= Fatai Atere =

Nigerian footballer (born 1971)

Fatai Atere MON (born 1 August 1971 in Lagos, Nigeria) is a former Nigerian footballer.

==Career==
Atere was a member of the Igbobi College team that won the Principal Cup for the first time in the school's history after 38 years. That got him a call to the national camp. He also played for youth side Felele FC, Greater Tomorrow Football Club and the YSFON football Club that represented Nigeria internationally, notably in the United States, where they won the gold medal in the World series of soccer tournaments in 1984. He was part of the clubs IBWA-Afribank and Bank of the North Kano, while playing for National Team in 1988, before he relocated to England to join Tottenham Hotspur. His career was cut short however, when the Nigeria Football Association denied him transfer clearance under secretary Okpomo. After moving to the United States in 1990, he was named the Commissioner for the NSF-USA Nigeria Soccer Tournament.

==International career==
Atere played for the Golden Eaglets in the 1st Kodak Under 17 World Cup in China, and won the cup by defeating West Germany in the final. He captained the Golden Eaglets in the Canadian under-16 World Championship two years later, and became the runner up to USSR.

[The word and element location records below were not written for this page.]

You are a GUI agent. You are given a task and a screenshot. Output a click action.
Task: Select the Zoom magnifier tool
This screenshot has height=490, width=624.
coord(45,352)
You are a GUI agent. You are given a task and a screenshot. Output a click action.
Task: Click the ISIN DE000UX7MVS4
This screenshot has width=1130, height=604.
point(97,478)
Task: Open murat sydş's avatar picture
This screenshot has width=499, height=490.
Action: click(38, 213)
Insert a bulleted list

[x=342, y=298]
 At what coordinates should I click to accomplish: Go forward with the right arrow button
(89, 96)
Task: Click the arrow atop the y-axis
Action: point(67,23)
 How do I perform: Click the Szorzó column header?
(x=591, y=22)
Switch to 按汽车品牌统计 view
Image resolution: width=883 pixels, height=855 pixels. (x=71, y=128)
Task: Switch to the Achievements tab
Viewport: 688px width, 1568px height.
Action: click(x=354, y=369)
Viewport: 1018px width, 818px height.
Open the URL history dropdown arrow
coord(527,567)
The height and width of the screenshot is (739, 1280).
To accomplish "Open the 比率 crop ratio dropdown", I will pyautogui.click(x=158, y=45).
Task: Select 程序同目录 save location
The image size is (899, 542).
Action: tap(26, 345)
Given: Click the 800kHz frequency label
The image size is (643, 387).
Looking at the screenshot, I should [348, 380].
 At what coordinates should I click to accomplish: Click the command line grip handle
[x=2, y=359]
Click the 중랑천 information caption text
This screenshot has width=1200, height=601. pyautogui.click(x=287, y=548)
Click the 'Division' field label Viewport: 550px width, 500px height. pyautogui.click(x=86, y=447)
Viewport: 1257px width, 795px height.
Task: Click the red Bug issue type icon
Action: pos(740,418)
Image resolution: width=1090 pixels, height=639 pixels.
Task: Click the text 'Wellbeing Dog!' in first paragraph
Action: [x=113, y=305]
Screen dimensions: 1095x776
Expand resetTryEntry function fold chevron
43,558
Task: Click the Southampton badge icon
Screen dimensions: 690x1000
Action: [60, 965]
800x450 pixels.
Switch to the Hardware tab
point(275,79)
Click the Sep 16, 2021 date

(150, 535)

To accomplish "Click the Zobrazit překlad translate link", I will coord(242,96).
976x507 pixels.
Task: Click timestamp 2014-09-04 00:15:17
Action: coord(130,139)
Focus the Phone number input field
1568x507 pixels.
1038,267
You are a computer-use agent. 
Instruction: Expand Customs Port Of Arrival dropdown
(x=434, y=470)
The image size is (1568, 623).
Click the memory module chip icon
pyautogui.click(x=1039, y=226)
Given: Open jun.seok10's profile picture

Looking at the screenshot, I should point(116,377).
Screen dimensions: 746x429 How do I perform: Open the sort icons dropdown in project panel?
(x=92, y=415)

He played for the Flying Eagles in friendly games all over Africa, particularly in the ECOWAS Cup in Burkina Faso, in 1987.

==Coaching career==
After relocating to the United States of America in 1990, Atere was named the managing director of the EJJE Youth Soccer Academy in Tampa, Florida. He guest coaches nationally promoting youth soccer development.

==Personal==
A street in Mushin, Lagos was named after him by the Nigerian Government, for his achievements, called "Fatai Atere Way". He is also a Member of the Order of the Niger.